Pixel coordinate grounding data:
════
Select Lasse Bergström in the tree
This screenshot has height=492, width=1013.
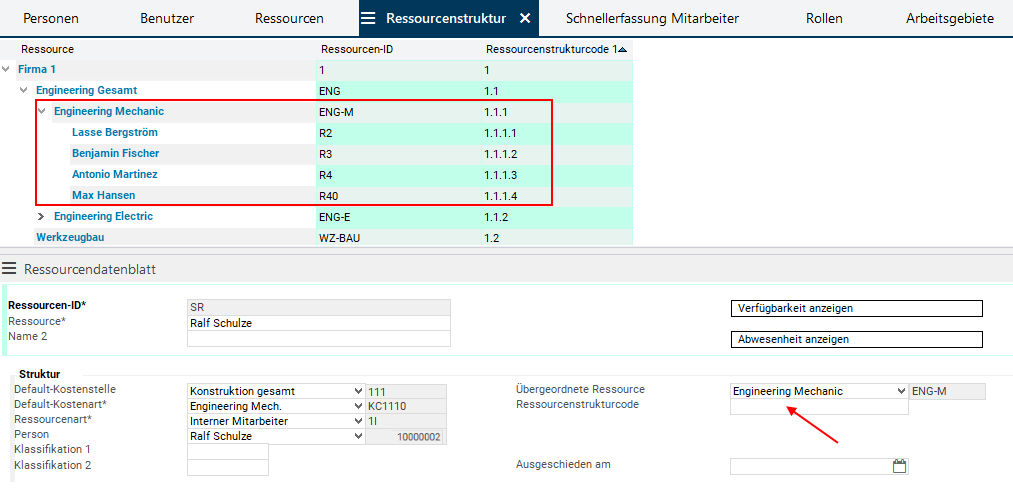(115, 132)
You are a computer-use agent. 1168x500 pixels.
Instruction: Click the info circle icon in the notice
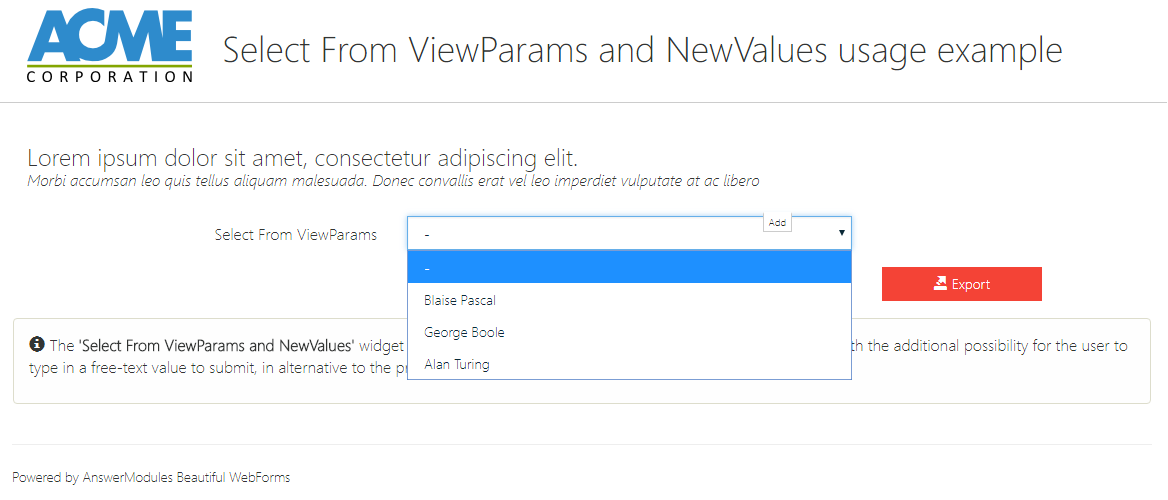(37, 345)
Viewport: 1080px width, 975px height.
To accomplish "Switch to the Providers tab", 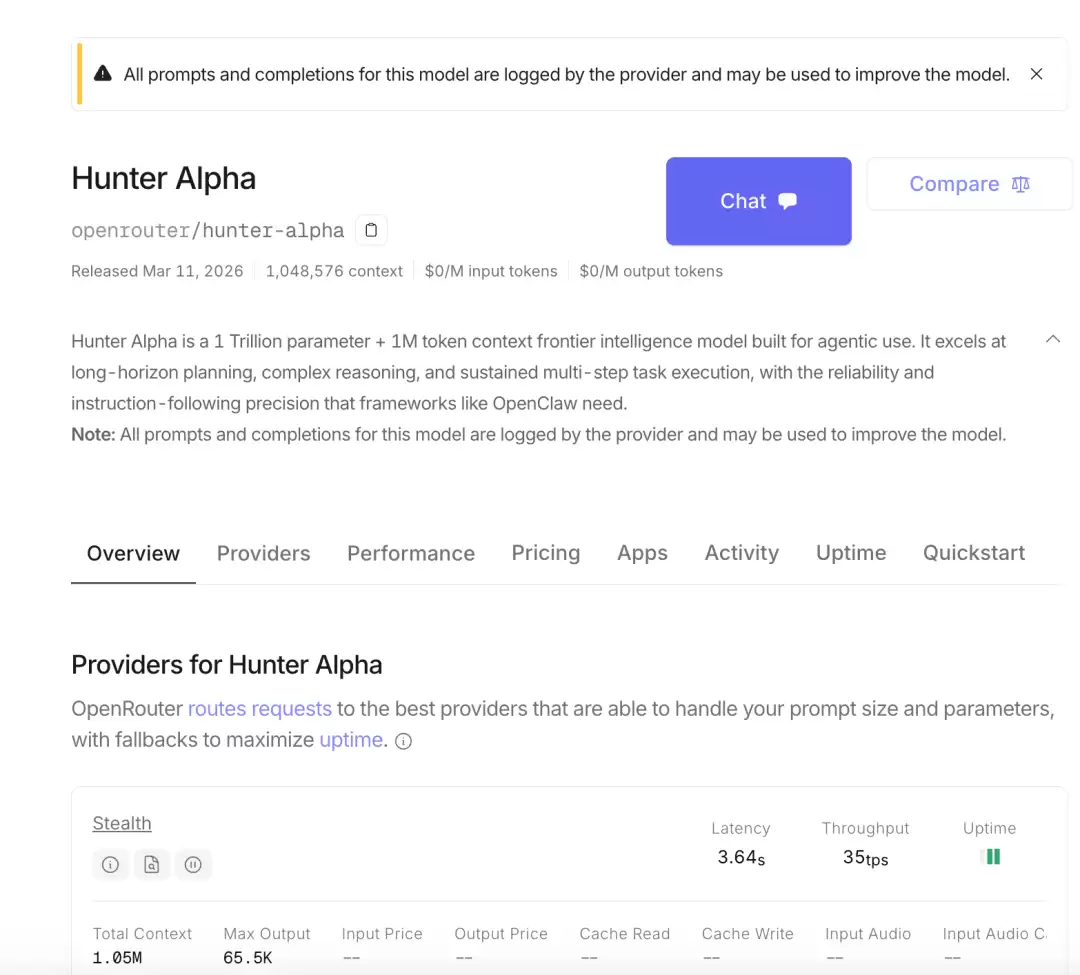I will click(x=263, y=553).
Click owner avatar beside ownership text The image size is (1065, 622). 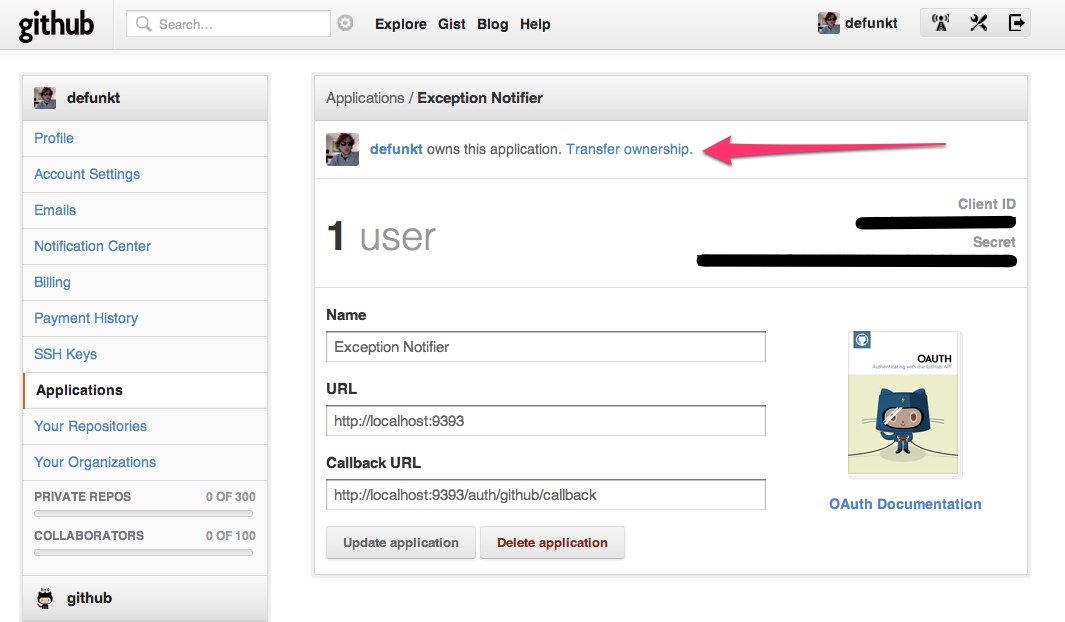pyautogui.click(x=342, y=149)
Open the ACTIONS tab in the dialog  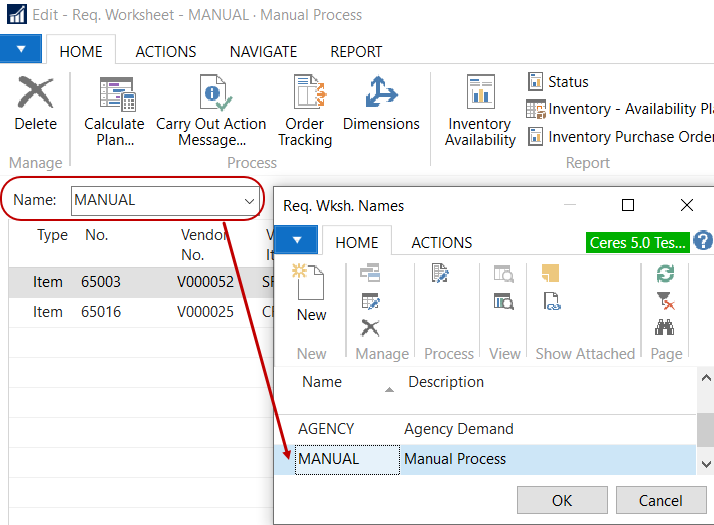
════
Your answer should consist of the lines above between those holding "This screenshot has height=492, width=1013." and "Viewport: 1080px width, 975px height.", inclusive, reproduced word for word and without pictures.

WRITTEN SOLUTION:
This screenshot has height=492, width=1013.
(115, 132)
You are a computer-use agent. 1168x500 pixels.
Instruction: Click the info circle icon in the notice
(37, 345)
Viewport: 1080px width, 975px height.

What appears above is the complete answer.